Die Verfasser beschreiben die Praxiserfahrungen mit Hybridsitzungen und prüfen, ob die Sitzungsform gegen das aus dem Demokratie- und Rechtsstaatsprinzip folgende Öffentlichkeitsprinzip verstößt.
Erörtert werden Eingriffe in die demokratische Willensbildung, die Einschränkung der freien Rede, die veränderte Sitzungsdynamik und Sitzungskultur, Kontrolle der Abgeordneten sowie Partizipationsmöglichkeiten.
Besonderer Beachtung wird der „schwarzen Kachel“ geschenkt, ein inzwischen „etabliertes Nutzerverhalten“ bei Hybridsitzungen.
Die Verfasser kommen zum Ergebnis, dass die Hybridsitzungen den verfassungsrechtlichen Vorgaben des Öffentlichkeitsprinzips gerecht werden. Die Gesellschaft hat sich hinsichtlich der Beschaffung von Informationen dramatisch verändert. Damit bestehen nicht nur neue Möglichkeiten, sondern auch neue Notwendigkeiten für Transparenz und öffentliche Kontrolle, mithin die Notwendigkeit für ein ergänztes und verändertes Öffentlichkeitsverständnis.
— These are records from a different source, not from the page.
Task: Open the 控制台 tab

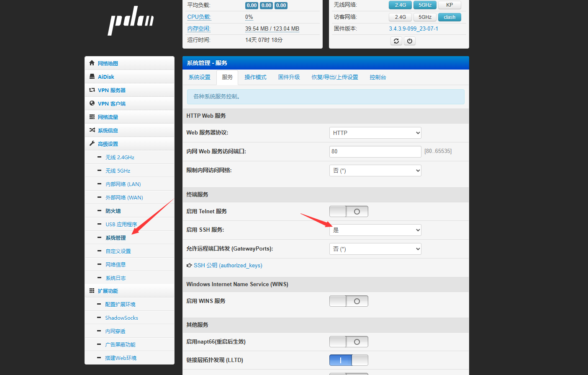Action: coord(377,78)
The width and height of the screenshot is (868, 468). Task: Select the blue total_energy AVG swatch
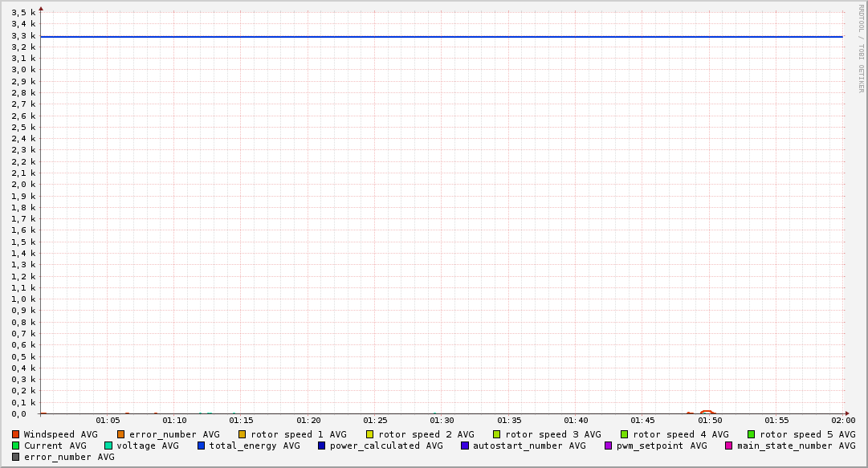[202, 446]
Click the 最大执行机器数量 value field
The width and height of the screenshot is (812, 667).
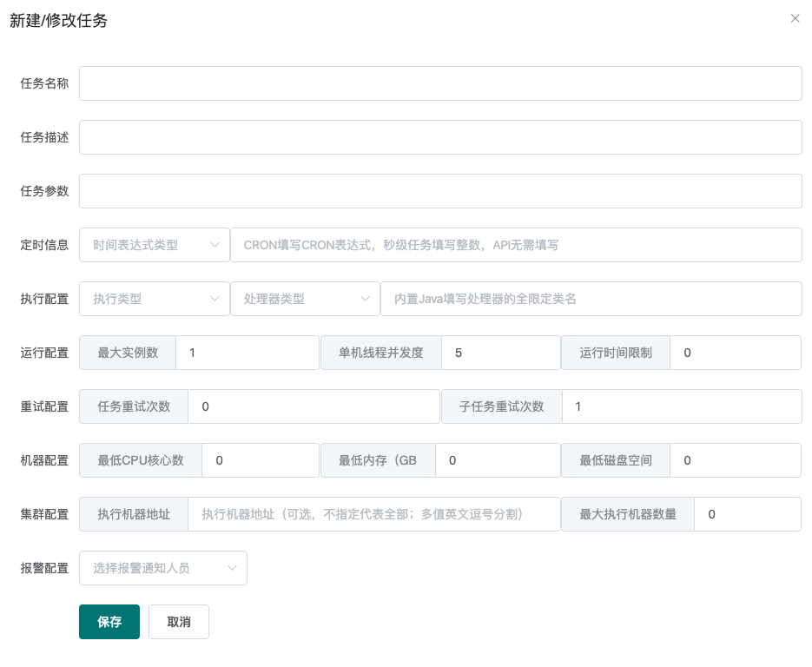(x=748, y=514)
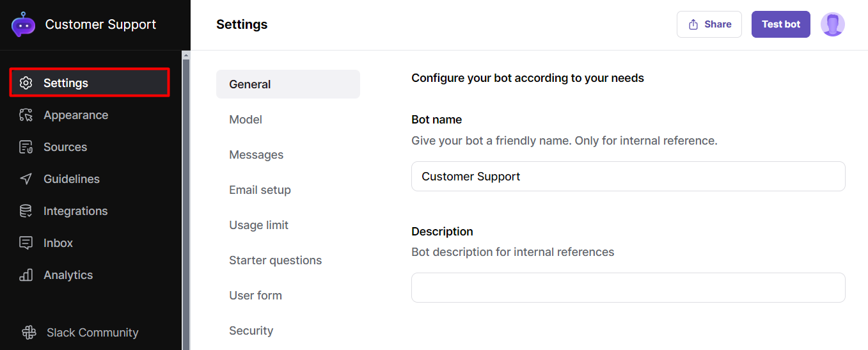The width and height of the screenshot is (868, 350).
Task: Open the user profile avatar
Action: pos(832,25)
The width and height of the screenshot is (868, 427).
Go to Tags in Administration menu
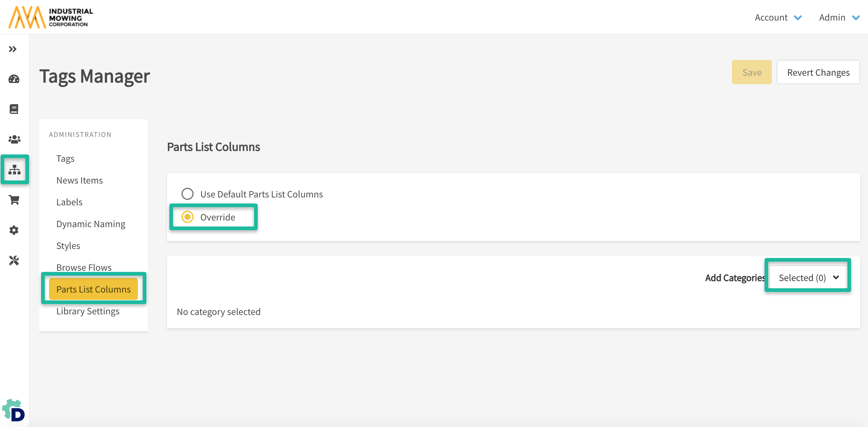tap(65, 159)
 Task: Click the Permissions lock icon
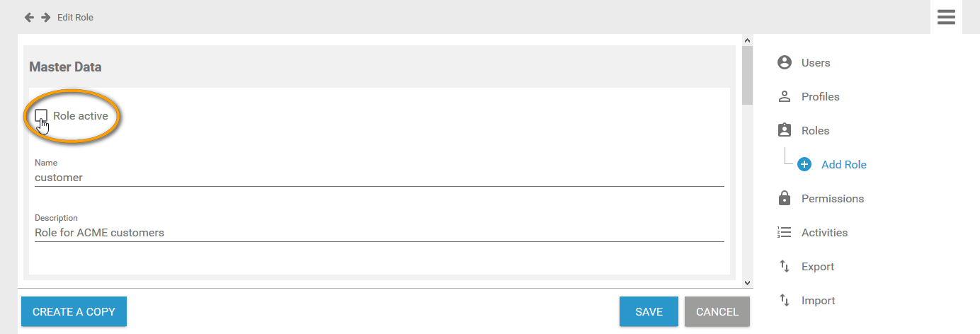(784, 198)
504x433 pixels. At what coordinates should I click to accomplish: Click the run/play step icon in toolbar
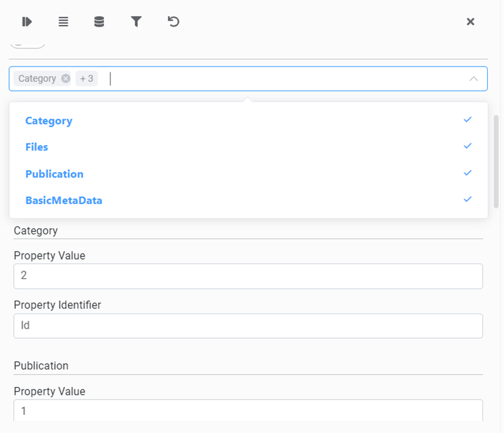coord(27,22)
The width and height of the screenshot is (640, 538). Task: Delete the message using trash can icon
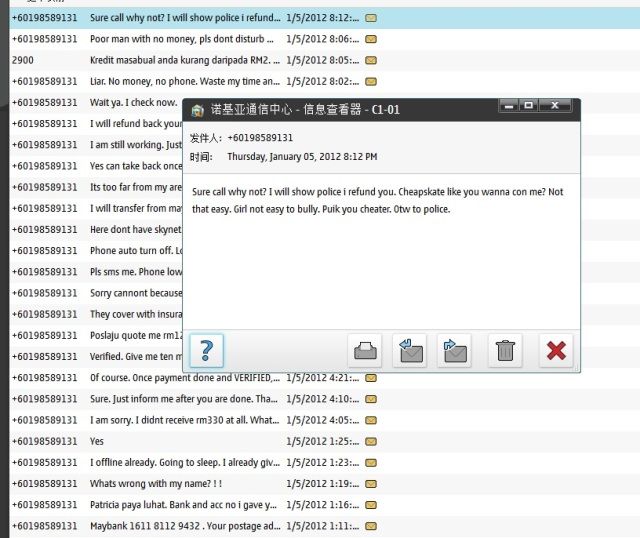pyautogui.click(x=506, y=350)
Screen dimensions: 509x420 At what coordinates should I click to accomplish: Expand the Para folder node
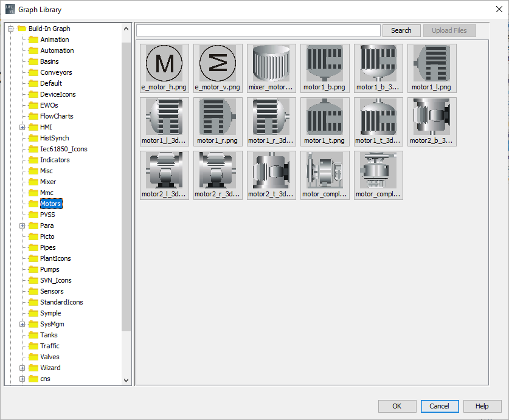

Dem Öffentlichkeitsgebot kommt eine derart zentrale Rolle für die Demokratie zu, dass durch die Digitalisierungschancen dem veränderten Informations- und Kommunikationsverhalten der Bürgerschaft Rechnung getragen werden muss. Hybridsitzungen sind kein „nice to have“, sondern „must have“.
Zu den Verfassern:
Prof. Dr. Oliver Junk studierte von 1996 bis 2001 Rechtswissenschaften in Marburg/Lahn und Bayreuth. Nach dem Ersten und Zweiten Juristischen Staatsexamen (2001 und 2003) in Bayreuth machte er zusätzlich einen Abschluss als Wirtschaftsjurist an der Universität Bayreuth (2005) und wurde mit einer kommunalrechtlichen Arbeit zum Thema „Das Konnexitätsprinzip in der Bayerischen Verfassung (2006) promoviert. Das Kommunalrecht kennt Prof. Dr. Oliver Junk auch aus der Praxis. Von 2002 bis 2011 war er ehrenamtlicher Stadtrat der Stadt Bayreuth, von 2011 bis 2021 hauptamtlicher Oberbürgermeister der Stadt Goslar. Seit Februar 2022 ist Prof. Dr. Oliver Junk mit der Vertretungsprofessur für Verwaltungsrecht, Schwerpunkt Kommunalrecht, an der Hochschule Harz beauftragt.
Verwaltungsfachwirt Arkadiusz B. Szczesniak wurde 1987 in Rybnik/ Polen geboren und lebt seit 1989 in Goslar. Nach seiner Ausbildung zum Verwaltungsfachangestellten bei der Stadt Goslar hat er 2011 die Fortbildung zum Verwaltungsfachwirt erfolgreich abgeschlossen. Seit 2013 ist er im Stab des Hauptverwaltungsbeamten der Stadt Goslar tätig und verantwortlich für kommunalrechtliche Grundsatzangelegenheiten. Nebendienstlich unterrichtet er Verwaltungsfachangestellte und Verwaltungswirte in den Fächern Kommunalrecht und Verwaltungsbetriebslehre. Ab 1. März 2022 übernimmt er in der Samtgemeinde Papenteich die Leitung des Ordnungs- und Standesamtes.